**Document excerpt**

Search for Simplicity (6.2.16)

Dummit and Foote Abstract Algebra, section 6.2, exercise 16:

Prove there are no simple groups of odd composite order < 10,000.

Proof: I will record some difficult cases:

1575: Sylow analysis gives us $n_5=21$. Since $21≠1 \mod{5^2}$, we have $P_5∩Q_5$ of order 5 and due to index crunching we obtain $|N_G(P_5∩Q_5)|=3*5^2$. But now $n_5(N_G(P_5∩Q_5))=1$, even though $P_5≠Q_5$ and $P_5,Q_5∈Syl_5(N_G(P_5∩Q_5))$.

**Dataset records**
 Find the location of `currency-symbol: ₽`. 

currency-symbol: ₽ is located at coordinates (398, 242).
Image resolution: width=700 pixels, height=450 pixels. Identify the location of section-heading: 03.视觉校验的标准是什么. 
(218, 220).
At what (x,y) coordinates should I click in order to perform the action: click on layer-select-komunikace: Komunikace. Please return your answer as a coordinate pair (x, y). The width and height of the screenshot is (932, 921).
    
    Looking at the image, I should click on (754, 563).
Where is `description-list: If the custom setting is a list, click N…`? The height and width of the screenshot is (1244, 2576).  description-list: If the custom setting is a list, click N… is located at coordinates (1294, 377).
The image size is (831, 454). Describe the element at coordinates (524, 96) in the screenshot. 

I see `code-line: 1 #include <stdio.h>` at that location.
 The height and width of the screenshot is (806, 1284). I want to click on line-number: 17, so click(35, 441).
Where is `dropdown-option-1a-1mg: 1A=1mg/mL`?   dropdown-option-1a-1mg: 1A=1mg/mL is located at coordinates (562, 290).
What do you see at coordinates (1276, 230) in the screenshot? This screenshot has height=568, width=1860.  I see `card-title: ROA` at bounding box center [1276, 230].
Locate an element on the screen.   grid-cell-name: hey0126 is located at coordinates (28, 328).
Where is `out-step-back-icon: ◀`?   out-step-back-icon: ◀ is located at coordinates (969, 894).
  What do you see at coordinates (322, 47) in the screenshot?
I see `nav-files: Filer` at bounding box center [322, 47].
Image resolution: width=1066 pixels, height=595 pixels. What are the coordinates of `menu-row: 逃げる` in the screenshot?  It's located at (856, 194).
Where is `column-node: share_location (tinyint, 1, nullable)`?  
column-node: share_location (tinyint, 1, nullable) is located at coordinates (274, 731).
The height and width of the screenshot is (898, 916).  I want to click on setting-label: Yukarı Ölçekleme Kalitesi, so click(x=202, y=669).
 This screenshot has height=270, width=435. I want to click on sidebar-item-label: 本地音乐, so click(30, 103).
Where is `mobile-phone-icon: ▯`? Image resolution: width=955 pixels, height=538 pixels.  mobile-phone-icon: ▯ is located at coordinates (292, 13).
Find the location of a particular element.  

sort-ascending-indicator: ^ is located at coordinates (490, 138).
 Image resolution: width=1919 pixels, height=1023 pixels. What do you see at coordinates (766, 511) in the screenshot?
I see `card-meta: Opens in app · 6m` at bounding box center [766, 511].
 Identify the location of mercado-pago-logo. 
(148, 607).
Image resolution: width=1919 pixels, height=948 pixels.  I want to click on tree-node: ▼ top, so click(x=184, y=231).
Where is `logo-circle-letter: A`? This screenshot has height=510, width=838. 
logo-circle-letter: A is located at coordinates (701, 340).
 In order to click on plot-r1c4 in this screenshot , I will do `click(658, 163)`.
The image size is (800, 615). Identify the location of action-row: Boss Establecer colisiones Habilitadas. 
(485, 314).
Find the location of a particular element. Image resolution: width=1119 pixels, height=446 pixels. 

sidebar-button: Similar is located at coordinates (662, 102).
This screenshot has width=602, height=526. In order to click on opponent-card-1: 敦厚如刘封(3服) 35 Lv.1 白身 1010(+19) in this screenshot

**Work instruction**
In the excerpt on simple groups, what does the exercise ask to be proved? The items are separate material with no connection to the excerpt on simple groups.

**Exercise output**
There are no simple groups of odd composite order less than 10,000.